**TEXT**
Mit viel Pyrotechnik und Seilakrobatik, einer veritablen Feuer- und Wasserprüfung sowie diversen Bootsfahrten bebildert Pountney aber eine im Kern gar nicht so kindliche Sicht auf Mozarts und Schikaneders Singspiel. Für ihn ist die Sarastro-Welt nicht weniger fragwürdig als die der Königin der Nacht. Der Sieg Taminos und Paminas besteht darin, beides hinter sich zu lassen: Mit friedvoll leuchtenden Regenbogen auf den T-Shirts verabschieden sie sich zusammen mit dem Chor am Ende von der Zuschauertribüne aus von den weiterhin sich bekriegenden Kontrahenten.

**VERFÜGBARE DATEN**
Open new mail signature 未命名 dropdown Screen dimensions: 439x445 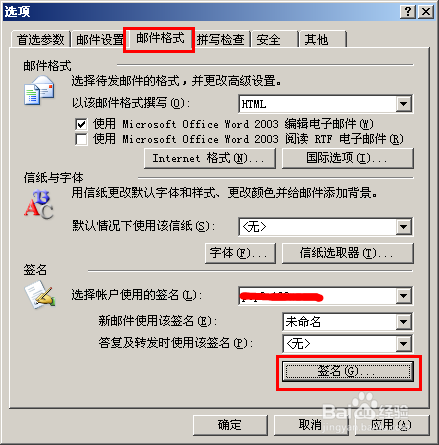(x=404, y=322)
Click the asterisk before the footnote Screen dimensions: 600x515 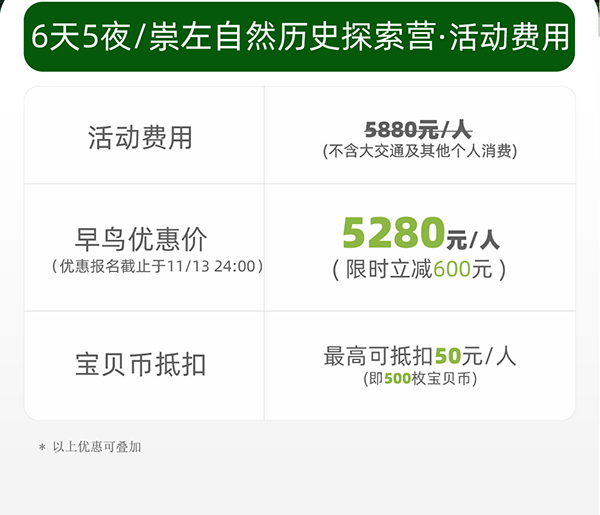42,448
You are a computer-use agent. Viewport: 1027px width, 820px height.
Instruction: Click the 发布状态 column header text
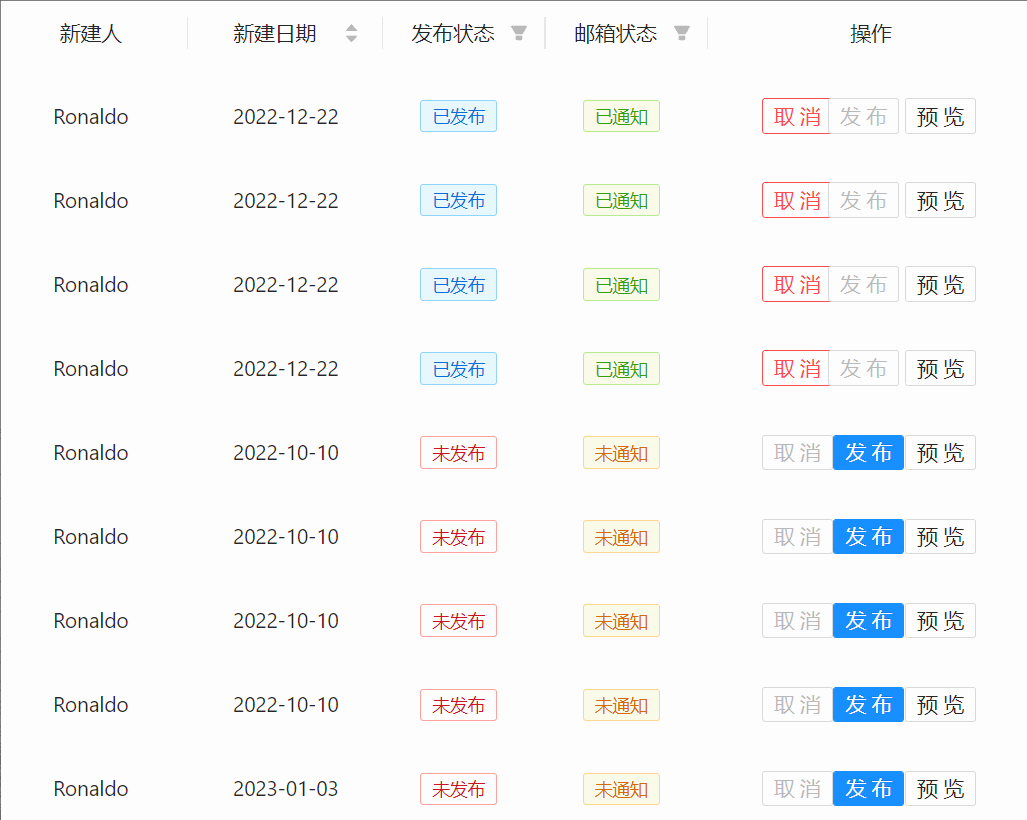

**AUFGABE 1**
Was tragen Tamino und Pamina laut dem Text über Pountneys Inszenierung am Ende auf ihren T-Shirts?
**AUFGABE 2**
Ändern Sie im Text über Pountneys Inszenierung den Abschnitt von „Mit viel Pyrotechnik“ bis einschließlich „sich bekriegenden Kontrahenten.“, indem Sie „Bootsfahrten“ durch „Schlittenfahrten“ ersetzen, und geben Sie diesen Abschnitt vollständig wieder.
**AUFGABE 3**
Schreiben Sie den Text über Pountneys Inszenierung im Anschluss an seinen letzten Satz weiter.

**SCHRIFTLICHE ANTWORT 1**
Friedvoll leuchtende Regenbogen.

**SCHRIFTLICHE ANTWORT 2**
Mit viel Pyrotechnik und Seilakrobatik, einer veritablen Feuer- und Wasserprüfung sowie diversen Schlittenfahrten bebildert Pountney aber eine im Kern gar nicht so kindliche Sicht auf Mozarts und Schikaneders Singspiel. Für ihn ist die Sarastro-Welt nicht weniger fragwürdig als die der Königin der Nacht. Der Sieg Taminos und Paminas besteht darin, beides hinter sich zu lassen: Mit friedvoll leuchtenden Regenbogen auf den T-Shirts verabschieden sie sich zusammen mit dem Chor am Ende von der Zuschauertribüne aus von den weiterhin sich bekriegenden Kontrahenten.

**SCHRIFTLICHE ANTWORT 3**
Die auf eine zweieinviertelstündige, pausenlose Dauer gestraffte Produktion weiß somit als kurzweiliges, durch permanente visuelle Reize aber auch etwas kurzatmiges Spektakel intelligent zu unterhalten. Unter Patrick Summers‘ nicht sonderlich zupackendem Dirigat wird bei dieser zweiten Aufführung sehr beachtlich gesungen, unter anderem von Rainer Trost als Tamino, Anja-Nina Bahrmann als Pamina und Laura Claycomb als Königin der Nacht. Bregenz hat somit wieder einen Publikumsmagneten, der auch 2014 sicher seine Anziehungskraft entfalten wird. Im Festspielhaus wird dann die ursprünglich für dieses Jahr geplante Uraufführung von HK Grubers „Geschichten aus dem Wienerwald“ zu hören sein.